(Problems and tasks):
**1.** In two sentences, summarize the duck-hunting forum thread.
**2.** Answer these questions from the duck-hunting forum thread:
(a) Which river did Lurker's buddies hunt?
(b) After what does waterfowl_warrior09 like to go out?
(c) What did chuckinduck see at the launch?
**3.** Write the next part of the duck-hunting forum thread, continuing on from its last post.

# UP Pics let's see em



## TCcrawdad (Jul 10, 2015)

How'd everybody do?


----------



## Zorba (Jan 24, 2007)

They must have done poor. Not worth posting I guess


----------



## kotimaki (Feb 13, 2009)

The mosquitoes have decoyed well...that's about it.


----------



## Lurker (Jan 25, 2009)

buddies hunted Blind Sucker River.
one lonely wood duck.
pike fishing was more productive.


----------



## waterfowl_warrior09 (Apr 29, 2014)

I still think our opener is too early, I like going out after first good frost


----------



## craigrh13 (Oct 24, 2011)

EVERYTHING is running two weeks or so behind this year


----------



## lastflighttaxidermy (Jul 12, 2010)

Mainly very slow reports from up there so far


----------



## chuckinduck (May 28, 2003)

I floated the tahquamenon yesterday and saw lots of duck boat trailers at the launch and never heard a shot. Guess I didn't miss anything.

(Supplied information):
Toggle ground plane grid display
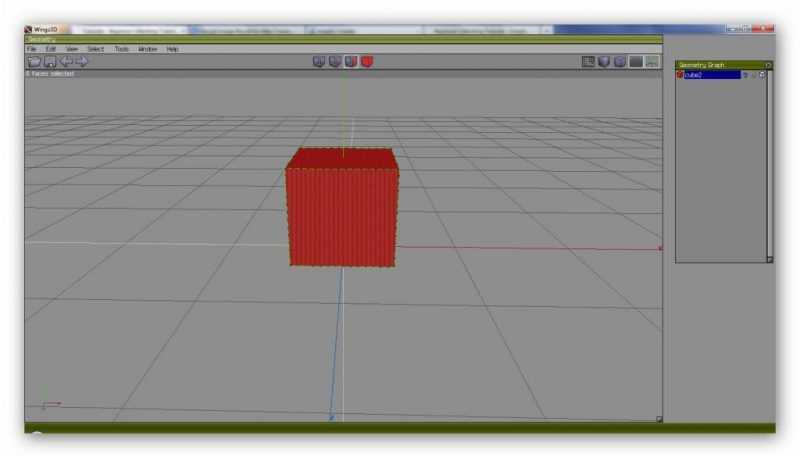The height and width of the screenshot is (457, 800). pyautogui.click(x=589, y=62)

(Answers provided):
**1.** A poster asks how everybody did, and the replies point to poor results: one notes that only the mosquitoes decoyed well, and another says buddies who hunted Blind Sucker River got one lonely wood duck while pike fishing was more productive. Others say the opener is too early, everything is running about two weeks behind this year, and reports from up there are mainly slow, and one poster who floated the Tahquamenon saw lots of duck boat trailers at the launch but never heard a shot.

**2.**
(a) Blind Sucker River.
(b) After the first good frost.
(c) Lots of duck boat trailers.

**3.**
----------



## 28hotshot (Jan 31, 2009)

We ended up with 9 mallards and 2 gwt. Mornings were better. Significantly less birsd second day


----------



## lastflight (Aug 16, 2005)

Two of us opening morning. Finished off our limit with a couple woodies in the afternoon. 
View attachment 227489


----------



## mihunte (Nov 23, 2014)

lastflight said:


> Two of us opening morning. Finished off our limit with a couple woodies in the afternoon.
> View attachment 227489


Lastflight, 

What kind of boat is that? Nice shoot


----------



## lab1 (Aug 31, 2004)

Had a great opener in the UP.


----------



## franky (Apr 14, 2004)

Looks a lot like something made by County Line Boats. Would be a fun little boat in a marsh 




lastflight said:


> Two of us opening morning. Finished off our limit with a couple woodies in the afternoon.
> View attachment 227489


----------



## Paaat (Jun 21, 2009)




----------



## Bills N Gills (Jan 30, 2013)




----------



## trackinwalleye (Apr 24, 2015)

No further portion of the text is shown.